Sunday, June 17, 2018

"Credibility"


Responding to a question about North Korea, in his interview with Trump TV on Friday President Trump stated "I went there, I gave him credibility. I think it’s great to give him credibility."

Two New York Times reporters reviewed a United Nations report issued in 2014 and in the run-up to the Kim-Trump summit, they wrote

People accused of political crimes are arrested and sentenced to prison camps without trials, while their families are often kept in the dark about their whereabouts. Up to 120,000 inmates were in the country’s four major political prisons in 2014 and were subjected to gruesome conditions, according to the United Nations report.

Prisoners are starved, forced to work, tortured and raped. Reproductive rights are denied through forced abortions and infanticide. Some are executed — sometimes in public. Hundreds of thousands of political prisoners have died in the camps over the past 50 years, the United Nations report found.

In addition to the political camps, North Korea also operates prisons for those accused of ordinary crimes. Some prisons are short-term labor camps. Others hold prisoners who face long-term torture, starvation and other suffering.

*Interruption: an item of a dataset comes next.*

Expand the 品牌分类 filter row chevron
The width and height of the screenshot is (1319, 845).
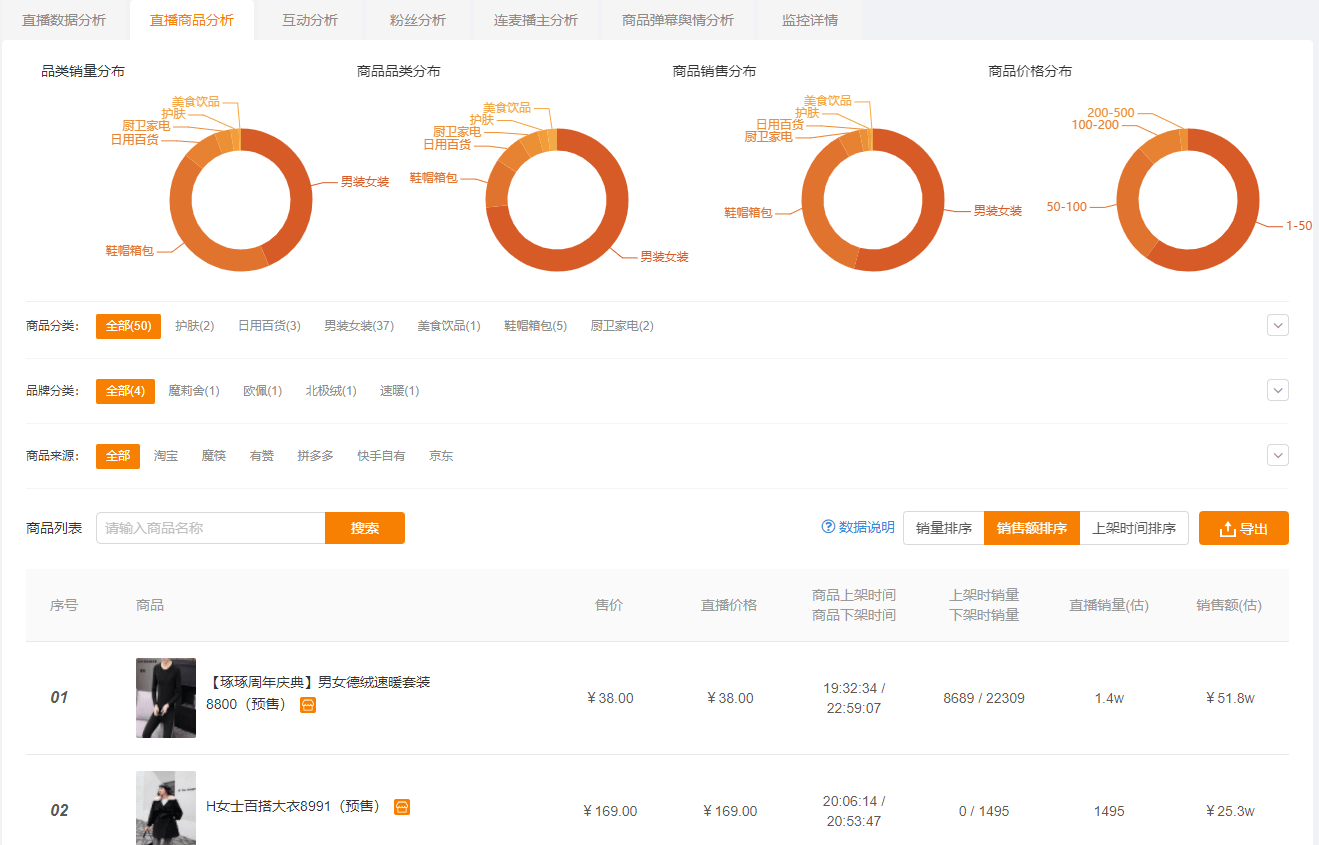coord(1277,390)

For its 2017 report, Human Rights Watch noted

Those accused of serious political offenses are usually sent to political prison camps, known as kwanliso, operated by North Korea’s National Security Agency. These camps are characterized by systematic abuses, including meager rations that imperil health and can lead to starvation, virtually no medical care, lack of proper housing and clothes, regular mistreatment including sexual assault and torture by guards, and public executions. Political prisoners face backbreaking forced labor, including in logging, mining, and agricultural.

UN officials estimate that between 80,000 and 120,000 people are imprisoned in political prison camps.

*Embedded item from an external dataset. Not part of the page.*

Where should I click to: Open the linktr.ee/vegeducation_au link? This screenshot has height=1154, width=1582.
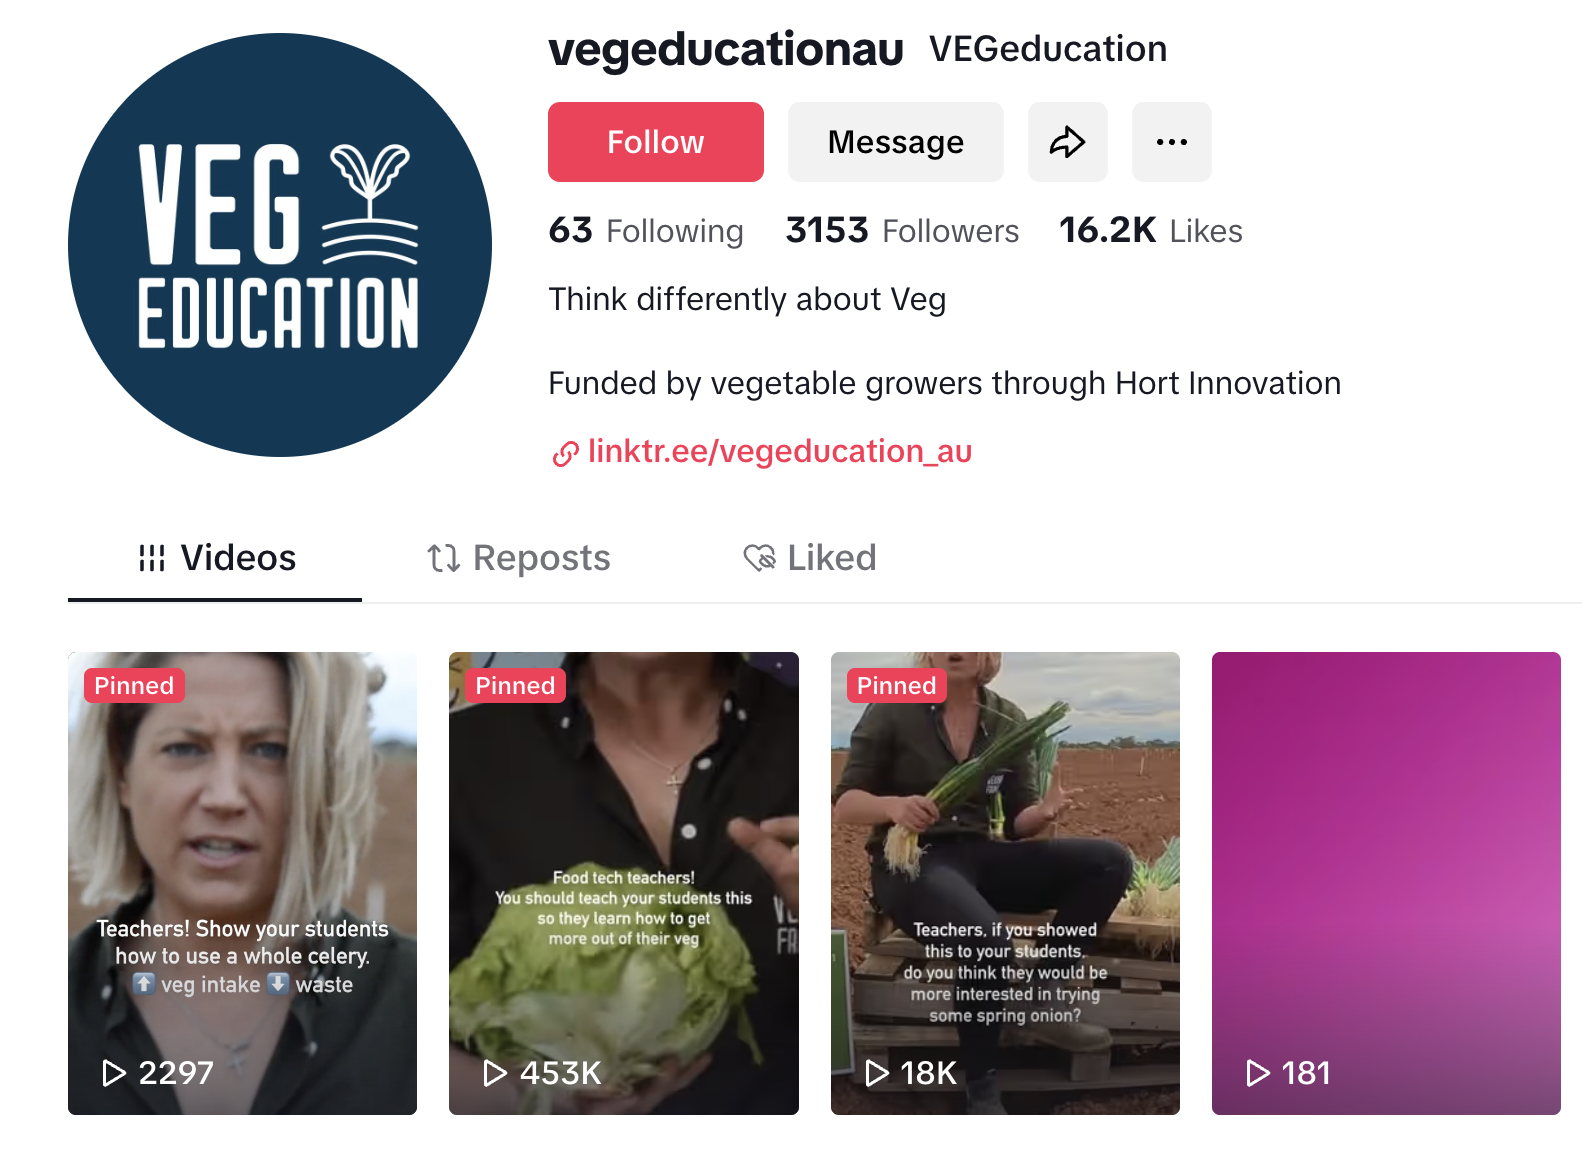[x=780, y=451]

They're sometimes called "political prison camps," sometimes "labor camps."  But they actually are concentration camps. Auschwitz, Buchenwald, and Dachau were among death camps run by the Nazis while they operated a string of concentration camps.

Kim Jong-un runs a group of concentration camps, and the President of the USA calls him a "strong head" who "speaks and his people sit up at attention.” "I went there, I gave him credibility. I think it’s great to give him credibility," Donald Trump said. And so he did.